[Saved entries]
* * * * *
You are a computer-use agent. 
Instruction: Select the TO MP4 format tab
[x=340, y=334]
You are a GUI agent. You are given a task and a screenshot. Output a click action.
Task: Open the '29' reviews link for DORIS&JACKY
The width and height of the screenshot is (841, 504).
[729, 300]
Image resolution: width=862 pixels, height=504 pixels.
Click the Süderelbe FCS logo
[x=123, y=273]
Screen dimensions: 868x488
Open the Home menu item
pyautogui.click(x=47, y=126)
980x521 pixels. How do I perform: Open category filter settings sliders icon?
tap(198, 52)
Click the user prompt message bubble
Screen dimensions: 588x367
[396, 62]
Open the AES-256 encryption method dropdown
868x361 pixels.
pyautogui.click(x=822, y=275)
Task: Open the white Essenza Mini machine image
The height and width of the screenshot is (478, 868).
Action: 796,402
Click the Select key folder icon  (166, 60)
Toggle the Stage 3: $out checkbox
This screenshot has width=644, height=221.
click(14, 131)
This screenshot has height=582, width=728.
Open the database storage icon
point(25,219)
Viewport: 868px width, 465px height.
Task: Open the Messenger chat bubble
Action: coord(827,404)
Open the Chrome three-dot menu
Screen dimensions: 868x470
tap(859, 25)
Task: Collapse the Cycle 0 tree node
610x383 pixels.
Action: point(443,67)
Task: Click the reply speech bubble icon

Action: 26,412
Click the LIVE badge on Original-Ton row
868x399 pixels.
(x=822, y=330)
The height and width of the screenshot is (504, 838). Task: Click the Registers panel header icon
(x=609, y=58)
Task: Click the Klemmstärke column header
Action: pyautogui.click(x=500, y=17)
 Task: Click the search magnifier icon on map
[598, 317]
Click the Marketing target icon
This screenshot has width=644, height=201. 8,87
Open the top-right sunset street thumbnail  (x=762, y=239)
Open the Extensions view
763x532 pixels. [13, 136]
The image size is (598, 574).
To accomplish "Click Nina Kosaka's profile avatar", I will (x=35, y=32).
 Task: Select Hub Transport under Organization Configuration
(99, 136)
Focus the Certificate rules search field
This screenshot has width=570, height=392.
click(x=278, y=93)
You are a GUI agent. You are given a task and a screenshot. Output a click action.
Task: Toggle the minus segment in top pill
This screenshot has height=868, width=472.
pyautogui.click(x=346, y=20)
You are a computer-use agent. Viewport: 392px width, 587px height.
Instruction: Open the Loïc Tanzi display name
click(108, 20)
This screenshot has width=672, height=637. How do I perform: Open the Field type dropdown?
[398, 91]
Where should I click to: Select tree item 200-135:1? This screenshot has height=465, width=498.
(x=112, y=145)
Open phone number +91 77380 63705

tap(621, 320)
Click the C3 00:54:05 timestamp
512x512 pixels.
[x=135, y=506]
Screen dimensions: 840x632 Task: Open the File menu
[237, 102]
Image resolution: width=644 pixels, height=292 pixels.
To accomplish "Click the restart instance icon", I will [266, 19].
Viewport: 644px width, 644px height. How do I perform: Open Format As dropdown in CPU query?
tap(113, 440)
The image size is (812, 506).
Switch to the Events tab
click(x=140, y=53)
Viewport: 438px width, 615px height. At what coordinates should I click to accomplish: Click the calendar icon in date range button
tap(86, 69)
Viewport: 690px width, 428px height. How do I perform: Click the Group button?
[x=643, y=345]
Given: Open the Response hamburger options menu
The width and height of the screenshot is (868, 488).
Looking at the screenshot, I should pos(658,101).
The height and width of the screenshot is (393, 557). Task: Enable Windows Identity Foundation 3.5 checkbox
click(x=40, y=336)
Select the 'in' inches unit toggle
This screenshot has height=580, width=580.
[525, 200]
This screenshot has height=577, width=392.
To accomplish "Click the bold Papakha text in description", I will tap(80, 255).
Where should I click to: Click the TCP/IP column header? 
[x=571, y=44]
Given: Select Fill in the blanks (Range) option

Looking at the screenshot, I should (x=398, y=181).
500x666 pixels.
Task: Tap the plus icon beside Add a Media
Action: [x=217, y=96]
* * * * *
Having read the entries above, restate them all word for word.

You are a computer-use agent. 
Instruction: Select the TO MP4 format tab
[x=340, y=334]
You are a GUI agent. You are given a task and a screenshot. Output a click action.
Task: Open the '29' reviews link for DORIS&JACKY
The width and height of the screenshot is (841, 504).
[729, 300]
Image resolution: width=862 pixels, height=504 pixels.
Click the Süderelbe FCS logo
[x=123, y=273]
Screen dimensions: 868x488
Open the Home menu item
pyautogui.click(x=47, y=126)
980x521 pixels. How do I perform: Open category filter settings sliders icon?
tap(198, 52)
Click the user prompt message bubble
Screen dimensions: 588x367
[396, 62]
Open the AES-256 encryption method dropdown
868x361 pixels.
pyautogui.click(x=822, y=275)
Task: Open the white Essenza Mini machine image
The height and width of the screenshot is (478, 868).
Action: 796,402
Click the Select key folder icon  (166, 60)
Toggle the Stage 3: $out checkbox
This screenshot has width=644, height=221.
click(14, 131)
This screenshot has height=582, width=728.
Open the database storage icon
point(25,219)
Viewport: 868px width, 465px height.
Task: Open the Messenger chat bubble
Action: coord(827,404)
Open the Chrome three-dot menu
Screen dimensions: 868x470
tap(859, 25)
Task: Collapse the Cycle 0 tree node
610x383 pixels.
Action: point(443,67)
Task: Click the reply speech bubble icon

Action: 26,412
Click the LIVE badge on Original-Ton row
868x399 pixels.
(x=822, y=330)
The height and width of the screenshot is (504, 838). Task: Click the Registers panel header icon
(x=609, y=58)
Task: Click the Klemmstärke column header
Action: pyautogui.click(x=500, y=17)
 Task: Click the search magnifier icon on map
[598, 317]
Click the Marketing target icon
This screenshot has width=644, height=201. 8,87
Open the top-right sunset street thumbnail  (x=762, y=239)
Open the Extensions view
763x532 pixels. [13, 136]
The image size is (598, 574).
To accomplish "Click Nina Kosaka's profile avatar", I will (x=35, y=32).
 Task: Select Hub Transport under Organization Configuration
(99, 136)
Focus the Certificate rules search field
This screenshot has width=570, height=392.
click(x=278, y=93)
You are a GUI agent. You are given a task and a screenshot. Output a click action.
Task: Toggle the minus segment in top pill
This screenshot has height=868, width=472.
pyautogui.click(x=346, y=20)
You are a computer-use agent. Viewport: 392px width, 587px height.
Instruction: Open the Loïc Tanzi display name
click(108, 20)
This screenshot has width=672, height=637. How do I perform: Open the Field type dropdown?
[398, 91]
Where should I click to: Select tree item 200-135:1? This screenshot has height=465, width=498.
(x=112, y=145)
Open phone number +91 77380 63705

tap(621, 320)
Click the C3 00:54:05 timestamp
512x512 pixels.
[x=135, y=506]
Screen dimensions: 840x632 Task: Open the File menu
[237, 102]
Image resolution: width=644 pixels, height=292 pixels.
To accomplish "Click the restart instance icon", I will [266, 19].
Viewport: 644px width, 644px height. How do I perform: Open Format As dropdown in CPU query?
tap(113, 440)
The image size is (812, 506).
Switch to the Events tab
click(x=140, y=53)
Viewport: 438px width, 615px height. At what coordinates should I click to accomplish: Click the calendar icon in date range button
tap(86, 69)
Viewport: 690px width, 428px height. How do I perform: Click the Group button?
[x=643, y=345]
Given: Open the Response hamburger options menu
The width and height of the screenshot is (868, 488).
Looking at the screenshot, I should pos(658,101).
The height and width of the screenshot is (393, 557). Task: Enable Windows Identity Foundation 3.5 checkbox
click(x=40, y=336)
Select the 'in' inches unit toggle
This screenshot has height=580, width=580.
[525, 200]
This screenshot has height=577, width=392.
To accomplish "Click the bold Papakha text in description", I will tap(80, 255).
Where should I click to: Click the TCP/IP column header? 
[x=571, y=44]
Given: Select Fill in the blanks (Range) option

Looking at the screenshot, I should (x=398, y=181).
500x666 pixels.
Task: Tap the plus icon beside Add a Media
Action: [x=217, y=96]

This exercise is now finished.